[START DATA EXTRACT]
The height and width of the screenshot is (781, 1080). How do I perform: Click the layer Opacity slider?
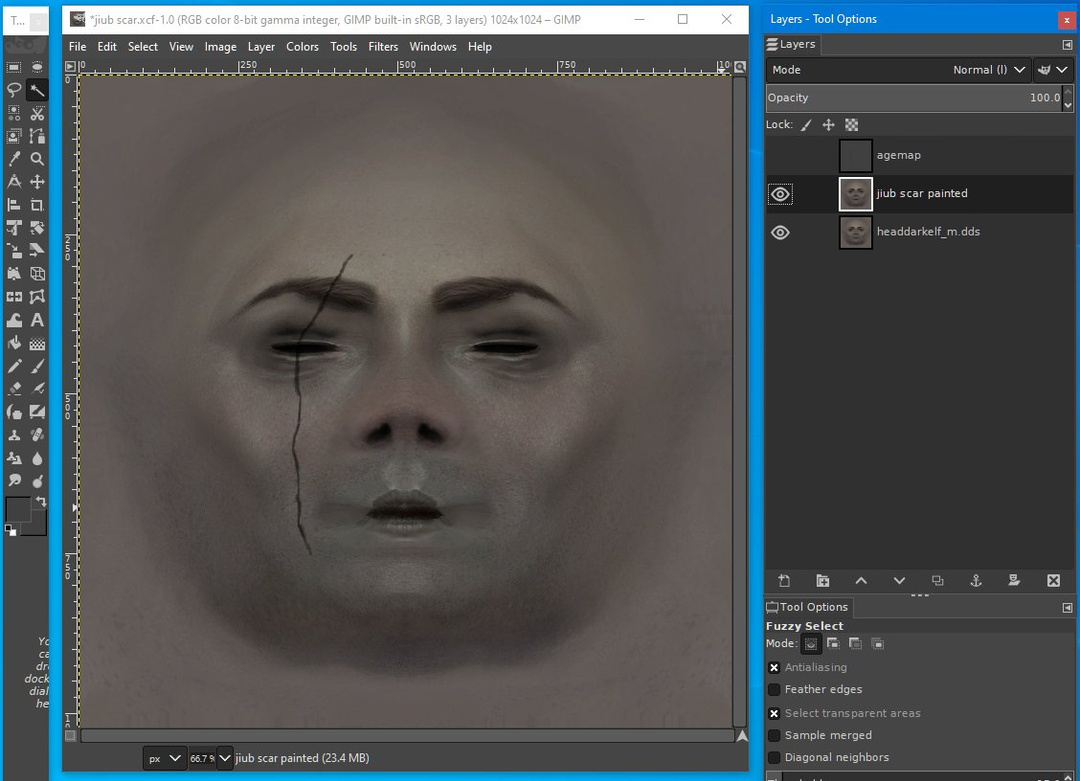(912, 98)
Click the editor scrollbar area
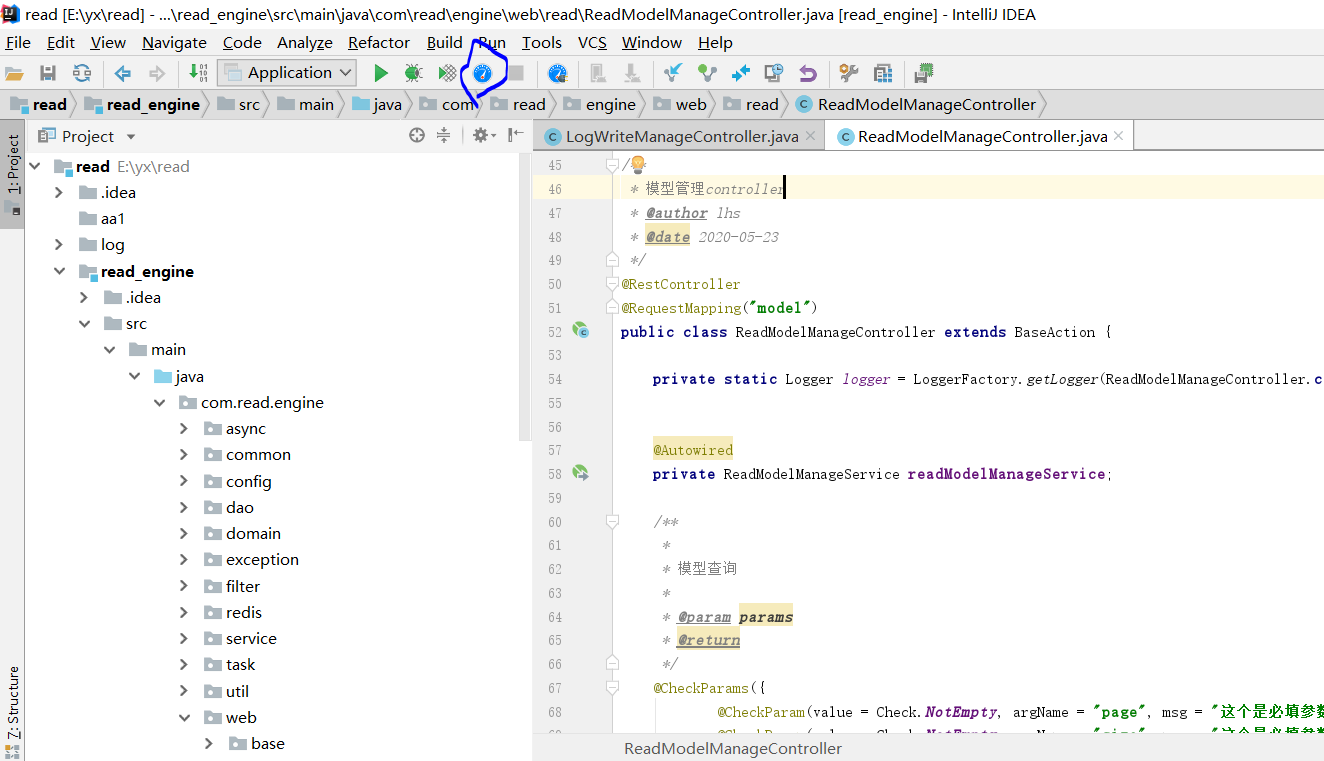The image size is (1324, 761). [1318, 400]
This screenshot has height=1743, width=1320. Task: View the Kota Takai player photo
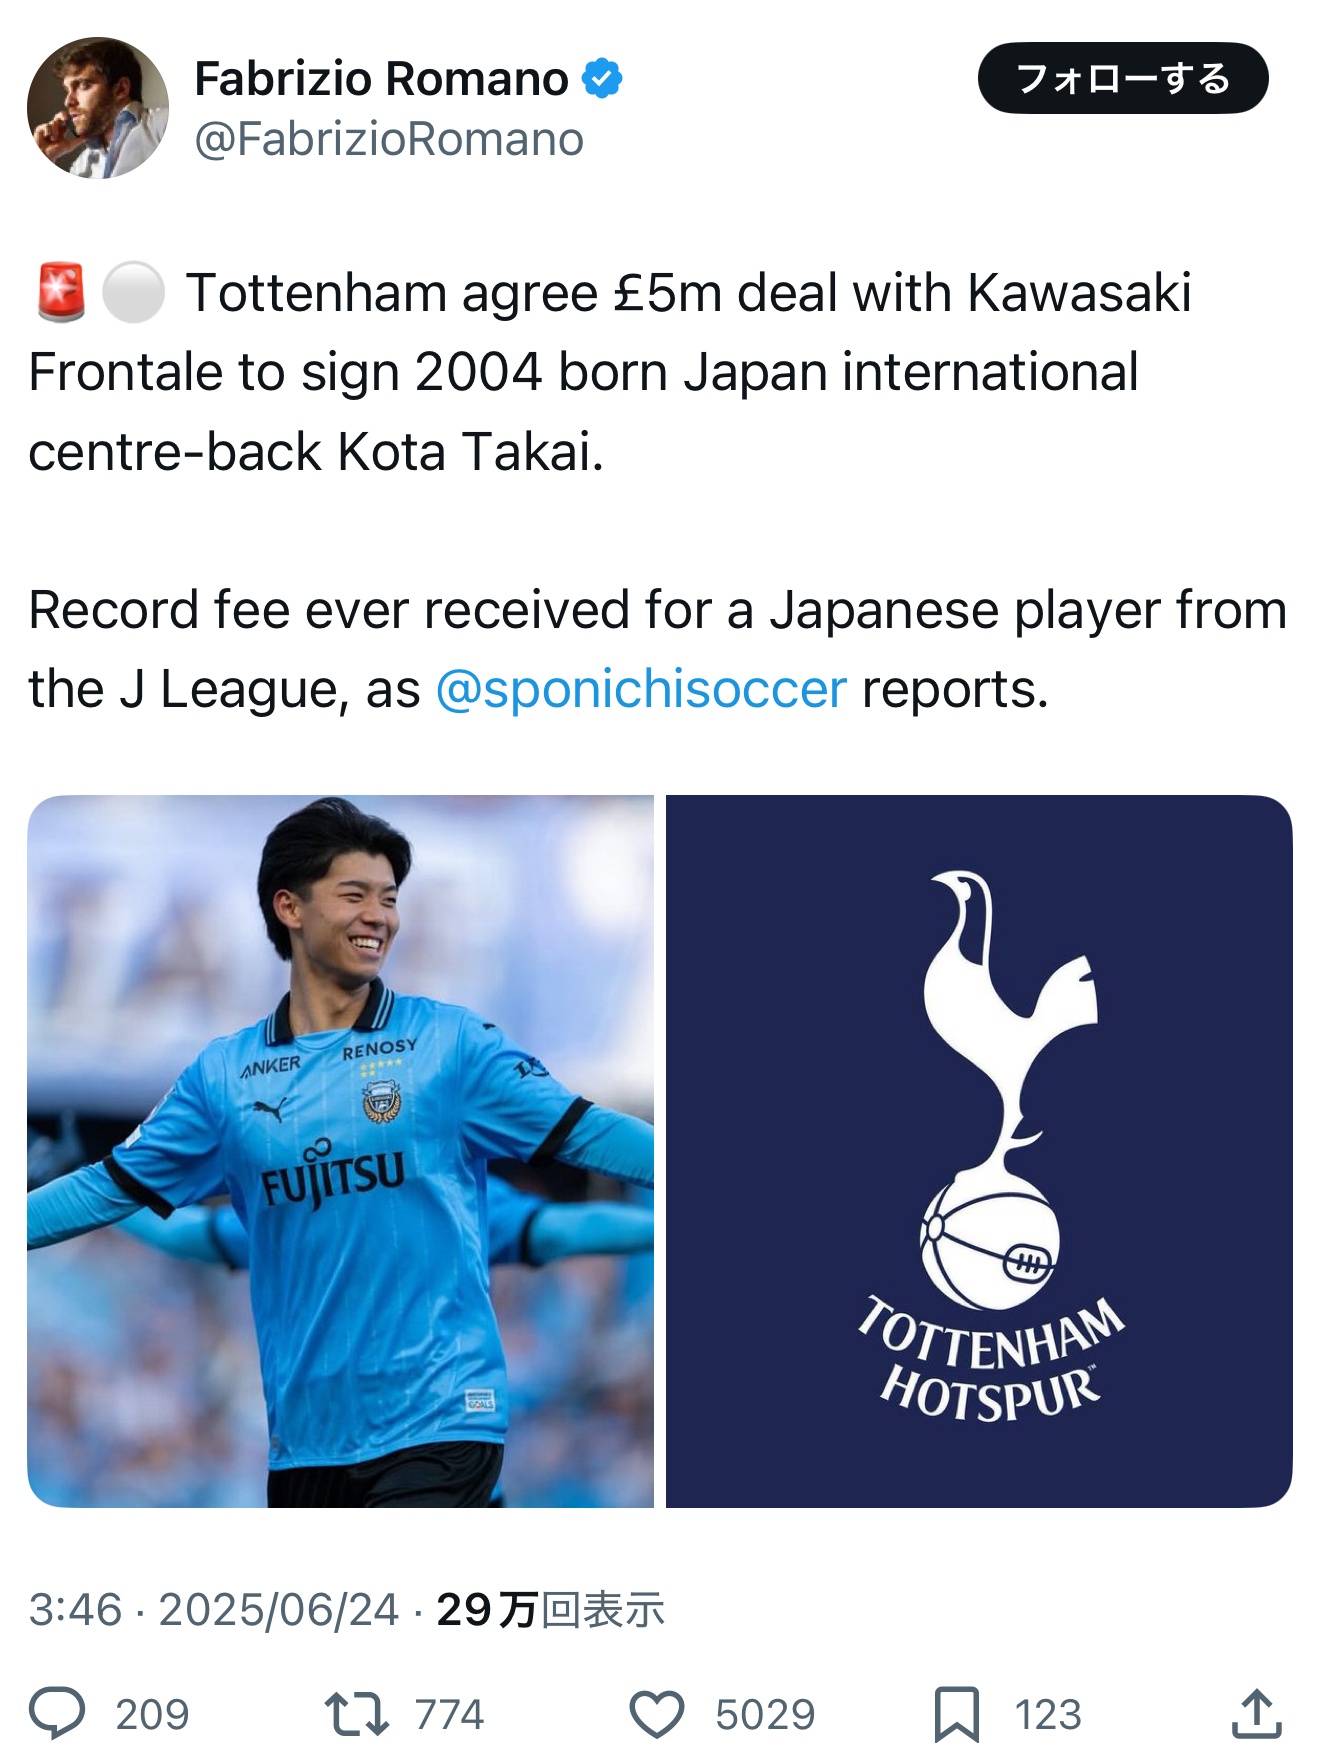340,1151
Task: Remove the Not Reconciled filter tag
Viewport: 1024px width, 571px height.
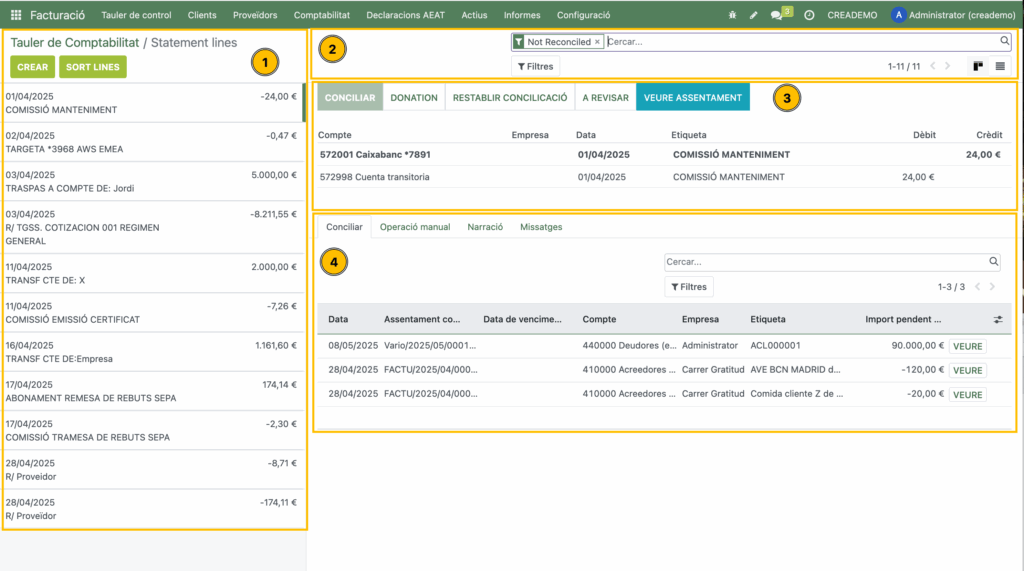Action: [x=598, y=42]
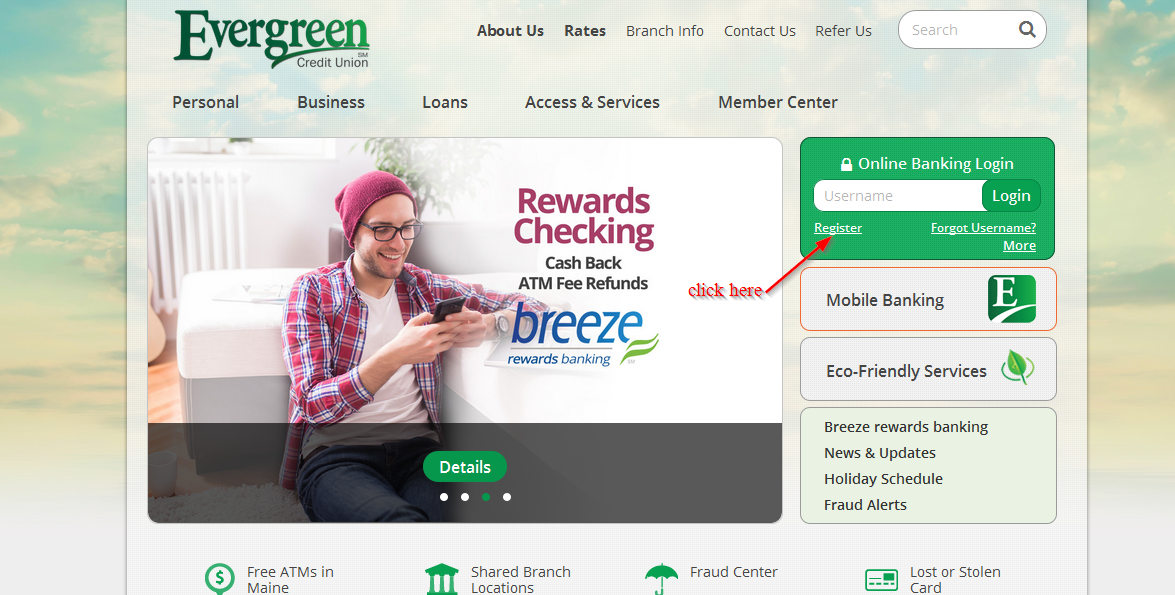The width and height of the screenshot is (1175, 595).
Task: Expand the Access & Services menu
Action: tap(592, 102)
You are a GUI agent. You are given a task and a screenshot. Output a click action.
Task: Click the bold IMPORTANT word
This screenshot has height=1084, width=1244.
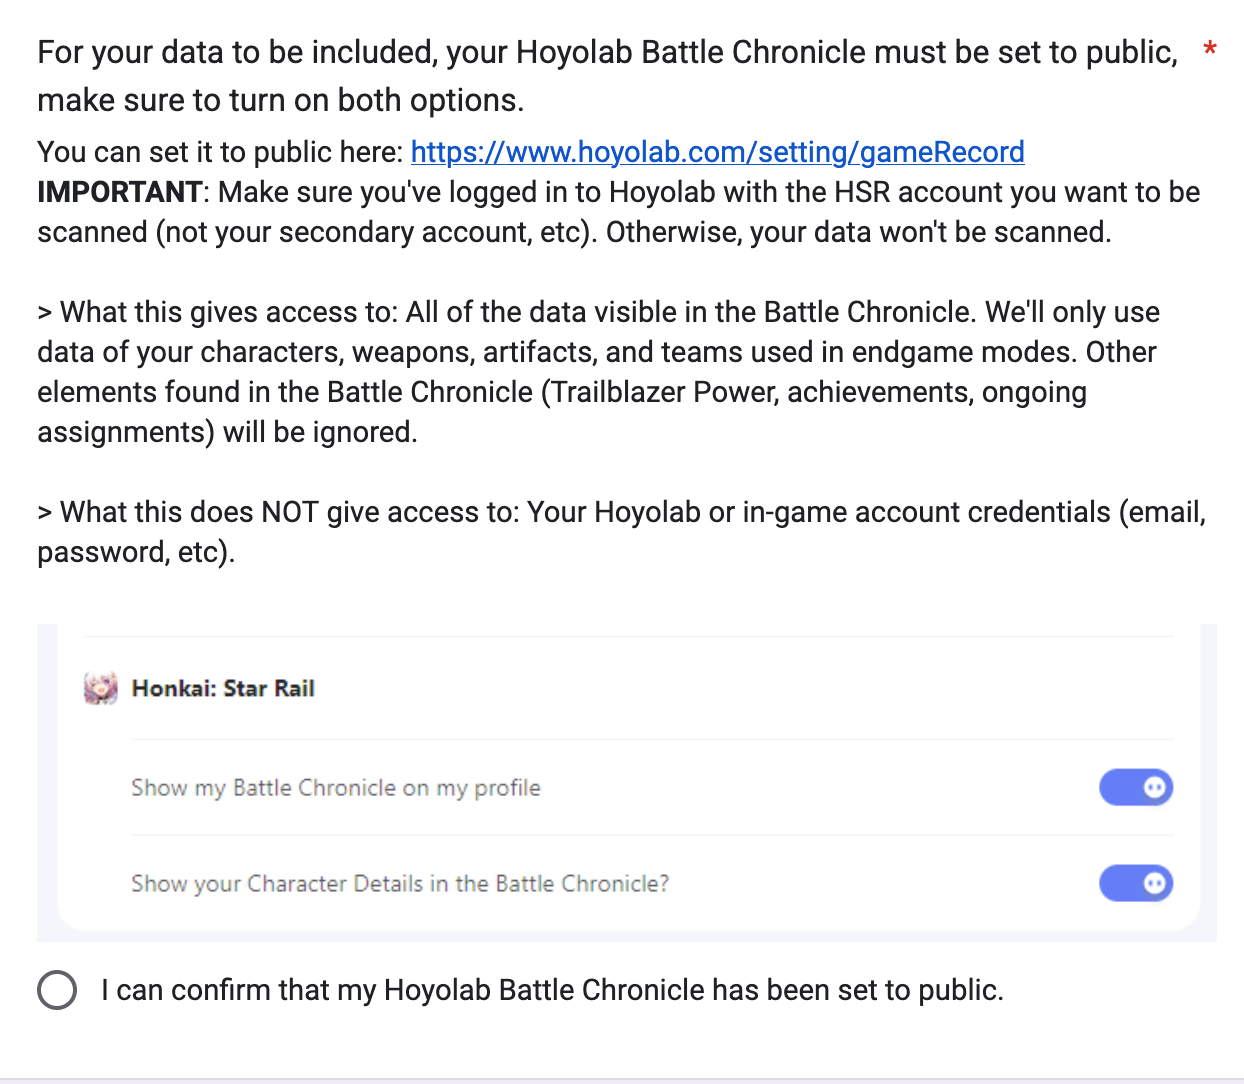point(120,192)
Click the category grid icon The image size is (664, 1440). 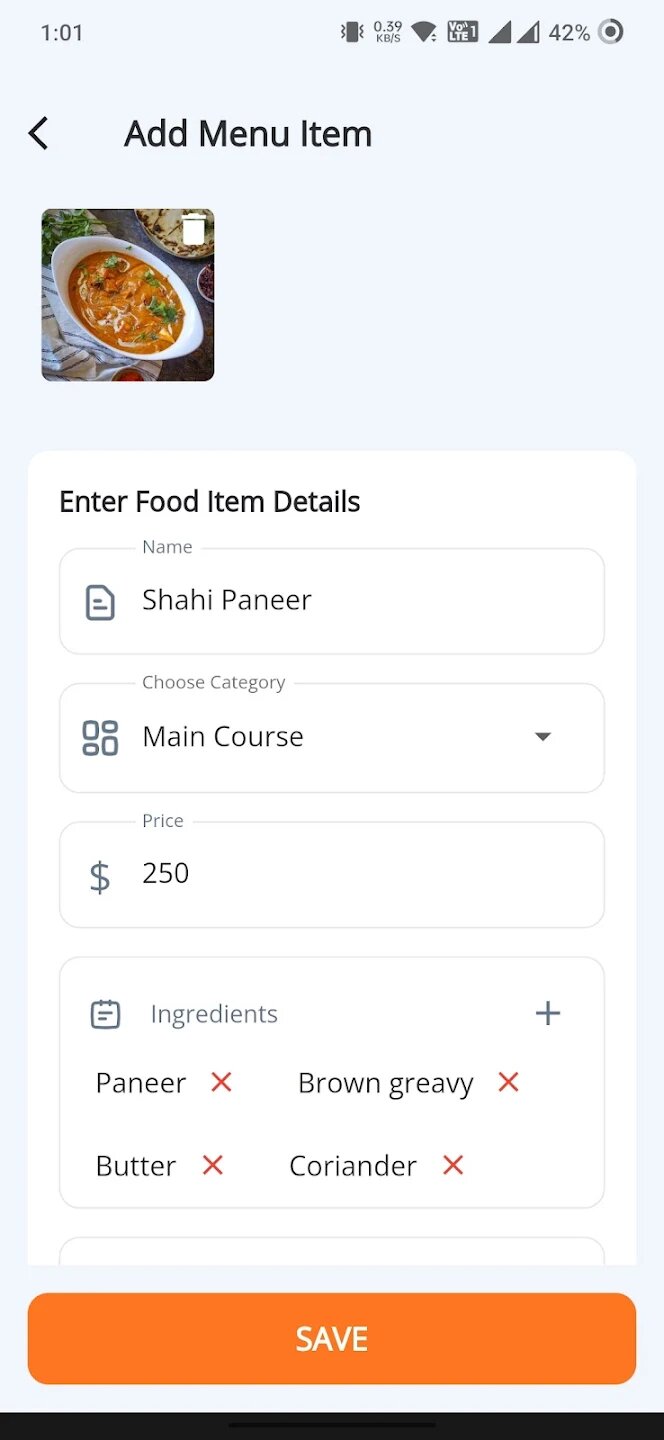(100, 738)
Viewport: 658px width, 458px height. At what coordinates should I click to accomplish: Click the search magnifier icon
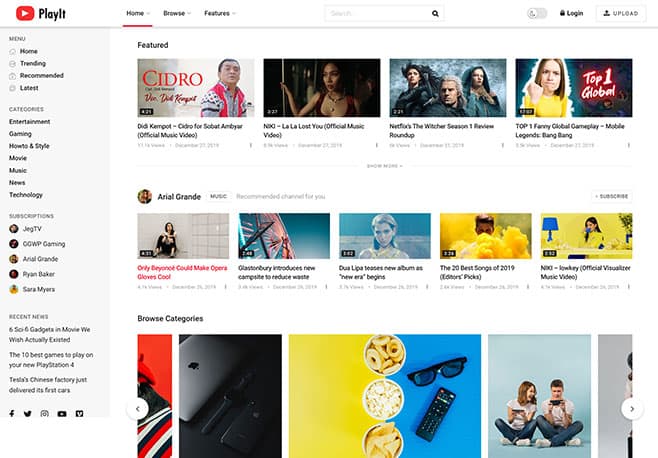(x=435, y=14)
[END DATA EXTRACT]
WRITTEN TASK:
Starting at the line that contains "Task: Remove the Not Reconciled filter tag" and ending after the line that contains "Action: tap(592, 102)", rewrite the listing with "Remove" changed to "Clear" and nothing else altered. Leave the pictures out.

CORRECT RESULT:
Task: Clear the Not Reconciled filter tag
Viewport: 1024px width, 571px height.
Action: [x=598, y=42]
The width and height of the screenshot is (1175, 595).
Task: Expand the Access & Services menu
Action: tap(592, 102)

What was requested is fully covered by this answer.